Thursday, December 6, 2012

Pinball Machines

We use to have pinball machines in our family cafe, and there were pinball machines at the dairy queen type drive in down the street, we all enjoyed playing. When we started playing them we had to push up a chair to be able to reach the flippers. My daughter and son-in-law went to Colorado earlier this year and on the way back they stopped at this awesome place and my son-in-law got to play the pinball machine. Do you have memories of playing pinball machines?
Son-in-law Josh playing pinball machine.
To many in the baby boomer generation, the pinball machine brings back a wealth of childhood memories. It seems as though the machines arrived out of nowhere in the 1950's and were brought fully into the popular culture with their inclusion in The Who's rock opera Tommy (featuring Elton John as the Pinball Wizard).
The true history of the pinball machine is much longer, but is still all about having fun.
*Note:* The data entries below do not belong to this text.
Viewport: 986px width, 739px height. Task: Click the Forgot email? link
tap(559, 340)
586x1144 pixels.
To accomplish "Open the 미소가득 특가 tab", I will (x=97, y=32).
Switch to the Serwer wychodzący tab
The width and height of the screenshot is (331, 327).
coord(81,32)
The first roots of modern pinball are traced back to a French parlor game of the 18th century, called bagatelle. The players would take turns shooting balls into small holes, located around the playing field, using a small cue. The game eventually made its way to the United States where it became so popular that political cartoons depicted it being played by President Lincoln.
The next step in the evolution of modern pinball can in 1870, when Cincinnati toy manufacturer Montague Redgrave replaced the small cue with a coiled spring powered plunger. This same plunger device is still in use today. By fixing the position of the plunger, the space required to play the game decreased considerably, allowing it to fit on counter and bar tops. It also eliminated much of the coordination required to play. If you could pull back on the plunger, you could play pinball.
The first true pinball machines were developed in and around Chicago around the time of the Great Depression. The units became tilted, the marbles being used were replaced by the familiar steel balls, and the classic wickets (similar to those in croquet) were replaced by pins. Pinball pioneers like David Gottlieb and Ray Moloney (founder of Bally) wanted to provide some amusement to those living through the Great Depression, and pinball was their game of choice. A few years later in 1942, Harry Williams invented the 'tilt' device to prevent cheating and finally in 1947, the flipper was introduced by Harry Mabs (although it would be Steve Kordek who first placed two flippers at the bottom of his 'Triple Action' game. By the 1950's the modern pinball machine had been born.
The technical improvements to pinball machines in the 60's, 70's and 80's included the introduction of drop down targets, different sized (and numbers of) flippers, different types of bumpers and improved scoring mechanisms which now allowed multiple players to compete against each other. Eventually pinball machines went electronic with computer chips replacing mechanical relays. Lighting improved, as the number of lights increased and music just added to the fun.
So although the 1950's were truly the golden age of pinball machines, it took almost 80 years of development for them to be born.